Centre Nutrition, Santé et Société (NUTRISS) - Institut sur la Nutrition et les Aliments Fonctionnels (INAF), Université Laval , Québec, Canada.
Canada Research Excellence Chair on the Microbiome-Endocannabinoidome Axis in Metabolic Health (CERC-MEND) , Quebec City, Quebec, Canada.
mSystems. 2023 Aug 31;8(4):e0053123. doi: 10.1128/msystems.00531-23. Epub 2023 Jul 5.

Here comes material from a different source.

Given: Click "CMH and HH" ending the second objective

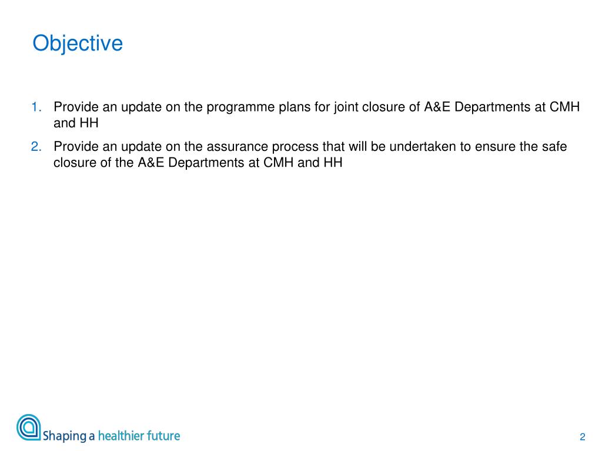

With the concomitant advances in both the microbiome and machine learning fields, the gut microbiome has become of great interest for the potential discovery of biomarkers to be used in the classification of the host health status. Shotgun metagenomics data derived from the human microbiome is composed of a high-dimensional set of microbial features. The use of such complex data for the modeling of host-microbiome interactions remains a challenge as retaining content yields a highly granular set of microbial features. In this study, we compared the prediction performances of machine learning approaches according to different types of data representations derived from shotgun metagenomics. These representations include commonly used taxonomic and functional profiles and the more granular gene cluster approach. For the five case-control datasets used in this study (Type 2 diabetes, obesity, liver cirrhosis, colorectal cancer, and inflammatory bowel disease), gene-based approaches, whether used alone or in combination with reference-based data types, allowed improved or similar classification performances as the taxonomic and functional profiles. In addition, we show that using subsets of gene families from specific functional categories of genes highlight the importance of these functions on the host phenotype. This study demonstrates that both reference-free microbiome representations and curated metagenomic annotations can provide relevant representations for machine learning based on metagenomic data. IMPORTANCE Data representation is an essential part of machine learning performance when using metagenomic data. In this work, we show that different microbiome representations provide varied host phenotype classification performance depending on the dataset. In classification tasks, untargeted microbiome gene content can provide similar or improved classification compared to taxonomical profiling. Feature selection based on biological function also improves classification performance for some pathologies. Function-based feature selection combined with interpretable machine learning algorithms can generate new hypotheses that can potentially be assayed mechanistically. This work thus proposes new approaches to represent microbiome data for machine learning that can potentiate the findings associated with metagenomic data.
随着微生物组学和机器学习领域的共同进步,肠道微生物组成为发现用于宿主健康状况分类的生物标志物的热点。源自人类微生物组的宏基因组学数据由一组高维微生物特征组成。由于保留内容会产生高度细化的微生物特征集,因此使用此类复杂数据来模拟宿主-微生物组相互作用仍然是一个挑战。在这项研究中,我们根据源自宏基因组学的不同类型数据表示形式比较了机器学习方法的预测性能。这些表示形式包括常用的分类和功能谱以及更细粒度的基因簇方法。对于本研究中使用的五个病例对照数据集(2 型糖尿病、肥胖症、肝硬化、结直肠癌和炎症性肠病),基于基因的方法,无论是单独使用还是与基于参考的数据类型结合使用,都允许改进或类似的分类性能,与分类和功能谱相同。此外,我们表明,使用特定功能类别基因的基因家族子集突出了这些功能对宿主表型的重要性。这项研究表明,参考免费的微生物组表示形式和经过策展的宏基因组注释都可以为基于宏基因组数据的机器学习提供相关表示形式。
重要性 当使用宏基因组数据时,数据表示是机器学习性能的重要组成部分。在这项工作中,我们表明,不同的微生物组表示形式根据数据集提供不同的宿主表型分类性能。在分类任务中,与分类学分析相比,无目标的微生物组基因含量可以提供相似或改善的分类。基于生物学功能的特征选择也可以提高某些病理的分类性能。功能基特征选择与可解释的机器学习算法相结合,可以生成新的假说,这些假说可能具有潜在的机制检验能力。因此,这项工作提出了用于机器学习的微生物组数据表示的新方法,可以增强与宏基因组数据相关的发现。